Form 10-K for fiscal year ended December 31, 2021
Item 7. Management’s Discussion and Analysis of Financial Condition and Results of Operations
Non-GAAP Supplemental Financial Measures, page 64

1.Please clarify and enhance your disclosure regarding Fair value adjustments, which are excluded from your calculation of Adjusted Distributable Earnings for the year ended December 31, 2021. In your response please tell us what the adjustment represents, how you calculated the amount and why it is an appropriate non-GAAP adjustment.

Response to Comment No. 1:
The fair value adjustments which have been excluded from the Company’s calculation of Adjusted Distributable Earnings represent mark-to-market adjustments to the Company’s investments in unconsolidated ventures based on the estimated price that would be received upon the sale of an asset or paid to transfer a liability in an orderly transaction between market participants, as determined in accordance with GAAP. Specifically, the fair value adjustments reported in our Annual Report on Form 10-K for the year ended December 31, 2021 (the “2021 Form 10-K”) are related to the Company’s investments in four unconsolidated ventures representing a noncontrolling interest in various entities which are accounted for as equity method investments. Fair value adjustments recorded on each of these investments are included in equity in earnings of unconsolidated ventures on the Company’s consolidated statements of operations.


Mr. Jeffrey Lewis
Division of Corporation Finance
March 28, 2022
Page 2


The Company believes that the fair value adjustments are an appropriate non-GAAP adjustment because removing them better depicts the Company’s operating performance in the period, and aligns with how management views its financial results when determining the dividend level to recommend to the board of directors each quarter. Dividends are one of the principal reasons investors invest in credit or commercial mortgage REITs such as BrightSpire Capital Inc.

As requested by the Staff, the Company’s future filings will include the following additional information (underlined below) pertaining to fair value adjustments that are excluded in the calculation of Adjusted Distributable Earnings:

“We define Adjusted Distributable Earnings as Distributable Earnings excluding (i) realized gains and losses on asset sales, (ii) fair value adjustments, which represent mark-to-market adjustments to investments in unconsolidated ventures based on an exit price, defined as the estimated price that would be received upon the sale of an asset or paid to transfer a liability in an orderly transaction between market participants, (iii) unrealized gains or losses, (iv) realized provision for loan losses and (v) one-time gains or losses that in the judgement of management should not be included in Adjusted Distributable Earnings. We believe Adjusted Distributable Earnings is a useful indicator for investors to further evaluate and compare our operating performance to our peers and our ability to pay dividends, net of the impact of any gains or losses on assets sales or fair value adjustments, as described above.”

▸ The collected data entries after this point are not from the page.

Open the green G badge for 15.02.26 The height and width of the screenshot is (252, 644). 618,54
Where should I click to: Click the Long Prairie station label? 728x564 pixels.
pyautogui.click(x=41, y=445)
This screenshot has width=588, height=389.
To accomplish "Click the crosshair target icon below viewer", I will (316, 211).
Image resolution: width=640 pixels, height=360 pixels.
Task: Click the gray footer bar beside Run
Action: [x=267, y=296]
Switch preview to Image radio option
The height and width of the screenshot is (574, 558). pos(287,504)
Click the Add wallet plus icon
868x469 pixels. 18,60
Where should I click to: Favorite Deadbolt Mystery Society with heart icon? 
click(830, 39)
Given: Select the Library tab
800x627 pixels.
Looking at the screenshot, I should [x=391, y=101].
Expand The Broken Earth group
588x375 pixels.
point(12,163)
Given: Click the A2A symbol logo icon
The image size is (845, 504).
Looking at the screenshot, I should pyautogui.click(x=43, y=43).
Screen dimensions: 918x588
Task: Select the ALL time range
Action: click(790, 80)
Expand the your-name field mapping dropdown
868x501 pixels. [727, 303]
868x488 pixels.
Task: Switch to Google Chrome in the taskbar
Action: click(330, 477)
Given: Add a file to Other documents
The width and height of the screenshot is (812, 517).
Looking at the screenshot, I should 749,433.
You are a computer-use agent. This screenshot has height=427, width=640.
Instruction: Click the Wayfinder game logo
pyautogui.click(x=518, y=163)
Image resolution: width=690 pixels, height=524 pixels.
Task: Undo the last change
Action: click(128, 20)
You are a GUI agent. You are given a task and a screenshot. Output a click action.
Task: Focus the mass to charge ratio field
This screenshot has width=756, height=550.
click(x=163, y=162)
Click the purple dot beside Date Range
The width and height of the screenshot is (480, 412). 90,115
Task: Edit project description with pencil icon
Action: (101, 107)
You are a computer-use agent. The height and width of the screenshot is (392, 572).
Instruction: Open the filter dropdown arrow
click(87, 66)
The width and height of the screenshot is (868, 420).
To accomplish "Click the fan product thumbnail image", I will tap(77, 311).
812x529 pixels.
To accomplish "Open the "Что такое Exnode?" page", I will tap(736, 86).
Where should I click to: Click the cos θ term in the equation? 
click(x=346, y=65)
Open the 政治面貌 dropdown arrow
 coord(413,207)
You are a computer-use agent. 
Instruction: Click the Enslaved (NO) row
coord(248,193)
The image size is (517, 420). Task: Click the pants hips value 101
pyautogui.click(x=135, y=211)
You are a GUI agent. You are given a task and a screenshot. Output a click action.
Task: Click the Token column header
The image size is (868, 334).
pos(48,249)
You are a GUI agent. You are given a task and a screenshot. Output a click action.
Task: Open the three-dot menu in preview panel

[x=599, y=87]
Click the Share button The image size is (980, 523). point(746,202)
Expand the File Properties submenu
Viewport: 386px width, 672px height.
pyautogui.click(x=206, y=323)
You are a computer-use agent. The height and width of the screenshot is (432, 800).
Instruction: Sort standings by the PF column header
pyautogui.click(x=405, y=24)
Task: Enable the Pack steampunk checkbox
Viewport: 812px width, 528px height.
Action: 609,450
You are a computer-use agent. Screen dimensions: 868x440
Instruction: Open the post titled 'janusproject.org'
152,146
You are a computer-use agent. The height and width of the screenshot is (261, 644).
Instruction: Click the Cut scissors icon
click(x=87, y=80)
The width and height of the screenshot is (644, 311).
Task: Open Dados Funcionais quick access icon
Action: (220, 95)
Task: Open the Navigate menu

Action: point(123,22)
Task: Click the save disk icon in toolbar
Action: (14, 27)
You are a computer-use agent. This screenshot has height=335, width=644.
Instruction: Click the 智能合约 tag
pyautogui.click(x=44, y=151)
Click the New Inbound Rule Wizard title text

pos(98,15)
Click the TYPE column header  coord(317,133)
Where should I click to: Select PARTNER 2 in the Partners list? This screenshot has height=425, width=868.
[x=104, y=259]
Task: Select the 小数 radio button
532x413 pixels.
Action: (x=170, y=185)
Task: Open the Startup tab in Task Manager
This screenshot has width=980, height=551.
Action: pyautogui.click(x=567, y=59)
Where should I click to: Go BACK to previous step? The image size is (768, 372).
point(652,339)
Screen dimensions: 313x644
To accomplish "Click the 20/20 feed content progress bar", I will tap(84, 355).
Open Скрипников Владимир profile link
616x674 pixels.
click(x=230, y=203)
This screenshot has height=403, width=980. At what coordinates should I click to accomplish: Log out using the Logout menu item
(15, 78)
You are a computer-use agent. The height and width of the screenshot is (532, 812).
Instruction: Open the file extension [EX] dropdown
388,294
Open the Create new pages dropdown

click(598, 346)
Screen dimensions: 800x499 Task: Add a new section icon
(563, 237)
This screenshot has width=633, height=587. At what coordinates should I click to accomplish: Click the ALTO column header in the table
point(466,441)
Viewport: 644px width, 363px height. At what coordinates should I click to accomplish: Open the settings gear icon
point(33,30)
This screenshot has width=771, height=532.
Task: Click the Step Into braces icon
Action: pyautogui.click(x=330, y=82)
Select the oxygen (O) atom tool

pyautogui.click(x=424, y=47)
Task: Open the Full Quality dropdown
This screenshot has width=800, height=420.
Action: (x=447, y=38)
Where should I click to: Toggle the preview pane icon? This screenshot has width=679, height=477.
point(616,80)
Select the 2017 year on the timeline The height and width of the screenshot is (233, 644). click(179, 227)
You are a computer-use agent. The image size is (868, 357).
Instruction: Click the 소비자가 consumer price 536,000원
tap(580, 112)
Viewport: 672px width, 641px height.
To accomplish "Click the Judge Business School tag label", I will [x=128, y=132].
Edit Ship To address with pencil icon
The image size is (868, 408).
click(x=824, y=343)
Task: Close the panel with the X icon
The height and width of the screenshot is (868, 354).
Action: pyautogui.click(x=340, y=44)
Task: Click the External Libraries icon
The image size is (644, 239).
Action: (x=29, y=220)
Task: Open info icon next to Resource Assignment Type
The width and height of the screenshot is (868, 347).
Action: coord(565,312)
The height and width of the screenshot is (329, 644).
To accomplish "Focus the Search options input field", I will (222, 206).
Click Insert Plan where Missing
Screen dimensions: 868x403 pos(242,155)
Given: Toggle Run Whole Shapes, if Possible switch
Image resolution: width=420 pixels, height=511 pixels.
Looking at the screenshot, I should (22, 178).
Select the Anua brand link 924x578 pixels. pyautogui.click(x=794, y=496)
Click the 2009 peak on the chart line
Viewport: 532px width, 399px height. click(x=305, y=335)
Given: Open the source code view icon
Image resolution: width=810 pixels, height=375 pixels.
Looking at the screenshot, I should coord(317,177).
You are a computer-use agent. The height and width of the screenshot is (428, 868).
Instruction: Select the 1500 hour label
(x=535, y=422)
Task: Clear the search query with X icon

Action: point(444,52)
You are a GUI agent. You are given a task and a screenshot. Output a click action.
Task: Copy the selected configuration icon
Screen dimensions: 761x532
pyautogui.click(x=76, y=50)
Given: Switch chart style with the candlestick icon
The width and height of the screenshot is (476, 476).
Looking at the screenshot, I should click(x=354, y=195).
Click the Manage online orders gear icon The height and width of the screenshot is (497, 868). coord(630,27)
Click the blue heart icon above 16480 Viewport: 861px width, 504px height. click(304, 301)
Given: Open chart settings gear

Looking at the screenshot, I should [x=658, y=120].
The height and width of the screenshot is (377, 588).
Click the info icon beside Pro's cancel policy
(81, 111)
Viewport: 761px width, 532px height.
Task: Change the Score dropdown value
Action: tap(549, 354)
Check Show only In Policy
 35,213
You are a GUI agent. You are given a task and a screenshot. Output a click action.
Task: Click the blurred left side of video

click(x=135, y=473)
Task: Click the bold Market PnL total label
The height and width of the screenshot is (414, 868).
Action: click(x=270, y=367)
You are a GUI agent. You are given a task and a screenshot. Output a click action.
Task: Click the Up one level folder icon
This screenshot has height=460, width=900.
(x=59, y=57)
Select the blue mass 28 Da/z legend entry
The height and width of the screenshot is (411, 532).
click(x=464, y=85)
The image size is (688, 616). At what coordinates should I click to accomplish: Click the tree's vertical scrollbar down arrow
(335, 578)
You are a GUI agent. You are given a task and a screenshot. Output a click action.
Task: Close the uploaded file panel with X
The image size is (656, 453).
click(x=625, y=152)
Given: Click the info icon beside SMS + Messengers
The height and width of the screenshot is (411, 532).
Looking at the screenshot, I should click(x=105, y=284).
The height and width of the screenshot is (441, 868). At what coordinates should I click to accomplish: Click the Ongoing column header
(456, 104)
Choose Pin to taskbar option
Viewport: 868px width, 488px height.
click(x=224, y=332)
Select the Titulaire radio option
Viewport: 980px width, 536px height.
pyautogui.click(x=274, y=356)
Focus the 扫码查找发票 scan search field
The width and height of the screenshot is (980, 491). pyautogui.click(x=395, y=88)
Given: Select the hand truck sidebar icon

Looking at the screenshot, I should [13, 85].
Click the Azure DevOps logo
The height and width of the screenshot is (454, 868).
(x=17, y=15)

2.We note that you reconcile NOI attributable to common stockholders, a non-GAAP measure, from net income (loss) on your net leased and other real estate portfolios attributable to common stockholders, which also appears to represent a non-GAAP measure. Please reconcile your NOI measure to the most directly comparable financial measure calculated and presented in accordance with GAAP pursuant to Item 10(e)(1)(i)(B) of Regulation S-K.

Response to Comment No. 2:

In the Company’s future filings, the Company will reconcile NOI attributable to common stockholders from net income (loss) attributable to common stockholders, the most directly comparable GAAP measure.

3.Please tell us your consideration to present and discuss your non-GAAP financial measures on a comparative basis for each respective period.
Response to Comment No. 3:

In the Company’s future filings, the Company will present and discuss its non-GAAP financial measures on a comparative basis for each respective period.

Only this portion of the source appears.